The problem :: Scan the material below for the string "output". Report every line that has it.

Entries provided ::
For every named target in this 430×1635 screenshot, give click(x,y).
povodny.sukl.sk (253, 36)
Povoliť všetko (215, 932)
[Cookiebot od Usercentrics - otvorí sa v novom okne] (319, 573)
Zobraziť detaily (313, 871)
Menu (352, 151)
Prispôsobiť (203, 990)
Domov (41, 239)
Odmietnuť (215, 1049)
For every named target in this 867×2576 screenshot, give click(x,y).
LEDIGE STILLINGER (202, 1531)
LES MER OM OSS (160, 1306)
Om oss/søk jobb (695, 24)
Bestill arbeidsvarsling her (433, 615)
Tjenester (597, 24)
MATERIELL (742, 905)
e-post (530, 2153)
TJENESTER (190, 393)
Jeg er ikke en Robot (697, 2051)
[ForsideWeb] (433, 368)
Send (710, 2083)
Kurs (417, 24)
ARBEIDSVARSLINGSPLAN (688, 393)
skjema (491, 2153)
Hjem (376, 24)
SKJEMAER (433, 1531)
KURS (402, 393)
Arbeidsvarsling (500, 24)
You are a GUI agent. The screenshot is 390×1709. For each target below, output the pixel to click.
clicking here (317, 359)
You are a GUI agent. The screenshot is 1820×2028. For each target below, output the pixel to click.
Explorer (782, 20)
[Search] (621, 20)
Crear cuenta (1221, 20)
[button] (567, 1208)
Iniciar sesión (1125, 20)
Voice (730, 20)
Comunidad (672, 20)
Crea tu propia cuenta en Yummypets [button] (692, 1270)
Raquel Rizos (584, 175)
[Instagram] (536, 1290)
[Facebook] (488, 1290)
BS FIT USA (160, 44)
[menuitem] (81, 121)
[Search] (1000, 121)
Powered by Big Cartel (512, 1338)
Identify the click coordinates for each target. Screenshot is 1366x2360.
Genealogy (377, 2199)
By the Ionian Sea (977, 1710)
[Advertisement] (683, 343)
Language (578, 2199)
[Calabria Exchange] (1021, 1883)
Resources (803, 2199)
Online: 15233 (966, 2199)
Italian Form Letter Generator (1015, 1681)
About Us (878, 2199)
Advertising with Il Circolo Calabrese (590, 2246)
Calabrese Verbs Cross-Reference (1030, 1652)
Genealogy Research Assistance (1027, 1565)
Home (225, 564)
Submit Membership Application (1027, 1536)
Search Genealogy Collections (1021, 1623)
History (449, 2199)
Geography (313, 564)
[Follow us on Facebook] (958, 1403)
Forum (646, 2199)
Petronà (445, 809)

Exercise response ::
You are a GUI agent. The screenshot is 390×1709. For each target below, output the pixel to click.
You are a GUI agent. The screenshot is 1820×2028. For each target below, output the pixel to click.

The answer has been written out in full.